Step 7: Send the Plugin Inline (Alternative)

If you want to use the agentic loop without a routing rule — useful for development or per-request customization — send the plugin YAML inline via a request header:

import { readFileSync } from "fs";
const pluginYaml = readFileSync("./research-agent.yaml", "utf-8");
const pluginBase64 = Buffer.from(pluginYaml).toString("base64");
const client = new OpenAI({
baseURL: "https://api.floopy.ai/v1",
apiKey: process.env.FLOOPY_API_KEY,
defaultHeaders: {
"floopy-mcp-plugin": pluginBase64,
},
});

Step 8: Monitor in Observability

Every agentic session is fully logged. To inspect your sessions:

  1. Go to Observability > Requests in the dashboard
  2. Filter by has_tool_calls: true
  3. Click any request to expand the full trace

For each session you’ll see:

FieldExample
Rounds completed3
Total tokens4,821
Tool callsweb_search × 2
Tool execution time1.2s avg
Total latency8.4s
Cache hits0 / 2

If a session hit max_rounds, the log shows finish_reason: max_rounds on the last response.


Tuning the Configuration

The agent is searching too many times

Reduce max_rounds or add a more explicit system prompt:

You are a research assistant. Search at most twice before synthesizing your answer.

Tool calls are slow

Lower timeout_ms to fail fast on slow servers. Add max_retries: 1 to retry once before failing.

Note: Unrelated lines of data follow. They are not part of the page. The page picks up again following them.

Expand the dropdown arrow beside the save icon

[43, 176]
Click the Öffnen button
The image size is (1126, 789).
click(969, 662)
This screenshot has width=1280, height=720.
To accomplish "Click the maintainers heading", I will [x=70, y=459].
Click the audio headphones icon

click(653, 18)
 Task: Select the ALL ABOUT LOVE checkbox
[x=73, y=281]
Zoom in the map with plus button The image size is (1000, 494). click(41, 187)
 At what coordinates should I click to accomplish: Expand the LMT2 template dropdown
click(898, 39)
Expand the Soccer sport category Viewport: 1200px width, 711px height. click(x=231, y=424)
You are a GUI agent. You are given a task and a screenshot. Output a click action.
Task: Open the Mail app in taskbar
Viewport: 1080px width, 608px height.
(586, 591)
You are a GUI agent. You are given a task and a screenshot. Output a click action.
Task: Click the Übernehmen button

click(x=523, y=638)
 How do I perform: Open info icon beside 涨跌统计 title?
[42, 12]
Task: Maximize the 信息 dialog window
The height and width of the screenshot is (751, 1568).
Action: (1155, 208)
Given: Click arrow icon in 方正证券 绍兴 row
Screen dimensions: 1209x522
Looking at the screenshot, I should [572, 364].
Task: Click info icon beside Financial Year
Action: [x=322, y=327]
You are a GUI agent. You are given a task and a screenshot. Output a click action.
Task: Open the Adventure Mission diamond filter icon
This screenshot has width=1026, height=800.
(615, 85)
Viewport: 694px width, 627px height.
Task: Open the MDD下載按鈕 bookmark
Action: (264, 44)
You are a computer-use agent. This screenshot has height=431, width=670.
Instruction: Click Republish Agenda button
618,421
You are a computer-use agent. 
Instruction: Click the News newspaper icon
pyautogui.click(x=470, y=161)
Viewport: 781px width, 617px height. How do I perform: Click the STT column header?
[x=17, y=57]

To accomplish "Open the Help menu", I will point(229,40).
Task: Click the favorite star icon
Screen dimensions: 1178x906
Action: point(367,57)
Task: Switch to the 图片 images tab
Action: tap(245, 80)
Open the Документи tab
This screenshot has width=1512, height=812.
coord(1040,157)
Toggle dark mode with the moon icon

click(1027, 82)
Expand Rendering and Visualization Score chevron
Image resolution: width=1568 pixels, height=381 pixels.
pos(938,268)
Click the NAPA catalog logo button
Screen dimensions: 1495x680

Identical searches are being repeated

tool_cache_ttl_seconds: 300 caches results for 5 minutes. If the agent sends the same query twice in a session, it hits the cache instead of calling the MCP server again.

You want to see intermediate tool calls streamed

Change stream_mode from final_only to… actually, intermediate streaming is not available yet — only the final response can be streamed. The full trace is always available in Observability.


What to Build Next

With this foundation, you can build more complex agentic systems:

Multi-server agent: Add a code interpreter MCP server alongside web search. The agent can search for solutions and then run code to verify them.

Domain-specific agent: Replace web search with a company knowledge base MCP server. The agent retrieves internal documentation to answer employee questions.

Cost-aware agent: Add estimate_cost calls in your system prompt. The agent can decide whether a question is worth multiple search rounds or should be answered directly.